Minnesota Gov. Tim Walz, who is on the Democratic Party ticket with Vice President Kamala Harris, was incorrect when he said he had children because of in vitro fertilization (IVF), his wife said.
Gwen Walz told news outlets in a statement that she and her husband used a different fertility procedure, intrauterine insemination, not IVF.
“Like so many who have experienced these challenges, we kept it largely to ourselves at the time—not even sharing the details with our wonderful and close family,” Gwen Walz said.
The only person who knew about the procedure, which involves using a catheter to place sperm in the uterus, was the couple’s next-door neighbor, a nurse who administered the treatments to Gwen Walz, according to the Minnesota governor’s wife.

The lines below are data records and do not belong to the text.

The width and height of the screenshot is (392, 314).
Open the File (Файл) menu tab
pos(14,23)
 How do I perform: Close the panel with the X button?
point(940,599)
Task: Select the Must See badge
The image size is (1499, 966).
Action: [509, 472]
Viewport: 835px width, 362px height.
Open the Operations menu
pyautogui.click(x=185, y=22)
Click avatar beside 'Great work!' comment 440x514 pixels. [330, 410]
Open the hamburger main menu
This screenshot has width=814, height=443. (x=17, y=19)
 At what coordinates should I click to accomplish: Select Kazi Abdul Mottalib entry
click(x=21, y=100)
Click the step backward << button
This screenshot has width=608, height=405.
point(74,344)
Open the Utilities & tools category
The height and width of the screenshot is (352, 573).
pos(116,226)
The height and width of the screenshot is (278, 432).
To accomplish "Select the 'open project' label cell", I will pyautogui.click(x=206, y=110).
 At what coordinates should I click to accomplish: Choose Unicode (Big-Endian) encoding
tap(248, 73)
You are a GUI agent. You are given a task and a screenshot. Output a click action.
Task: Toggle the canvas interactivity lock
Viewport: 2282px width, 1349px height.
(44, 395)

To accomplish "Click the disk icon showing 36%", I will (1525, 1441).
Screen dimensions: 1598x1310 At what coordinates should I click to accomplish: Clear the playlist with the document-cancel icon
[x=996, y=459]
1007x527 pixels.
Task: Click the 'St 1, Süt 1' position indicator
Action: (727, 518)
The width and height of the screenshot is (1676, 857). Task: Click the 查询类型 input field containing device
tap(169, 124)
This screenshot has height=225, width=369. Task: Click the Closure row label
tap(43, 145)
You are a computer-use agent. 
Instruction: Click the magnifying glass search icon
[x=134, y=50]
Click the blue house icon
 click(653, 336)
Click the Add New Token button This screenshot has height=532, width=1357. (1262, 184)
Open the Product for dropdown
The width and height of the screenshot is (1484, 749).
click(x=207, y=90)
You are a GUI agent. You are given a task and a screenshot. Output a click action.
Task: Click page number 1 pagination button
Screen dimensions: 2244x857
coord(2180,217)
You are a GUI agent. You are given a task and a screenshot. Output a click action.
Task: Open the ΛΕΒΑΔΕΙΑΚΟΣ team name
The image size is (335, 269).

Tim Walz, the Democratic Party’s vice presidential candidate, has said regularly that he and his wife have children as a result of IVF, which features taking an egg, putting it in a laboratory dish, and fertilizing it with sperm.
“Thank God for IVF, my wife and I have two beautiful children,” Walz said during a July appearance on MSNBC.
A spokesperson for the Harris–Walz campaign defended Walz’s past statements after Gwen Walz clarified the couple did not use IVF.
“Governor Walz talks how normal people talk. He was using commonly understood shorthand for fertility treatments,” the spokesperson said.
Tim Walz and his wife have two children, Hope and Gus.
“After seeing the extreme attacks on reproductive health care across the country—particularly, the efforts in Alabama that jeopardized access to fertility treatments—Tim and I agreed that it was time to formally speak out about our experience,” she said.
Former President Donald Trump, who is running against Harris, has said that he strongly supports the use of IVF to conceive.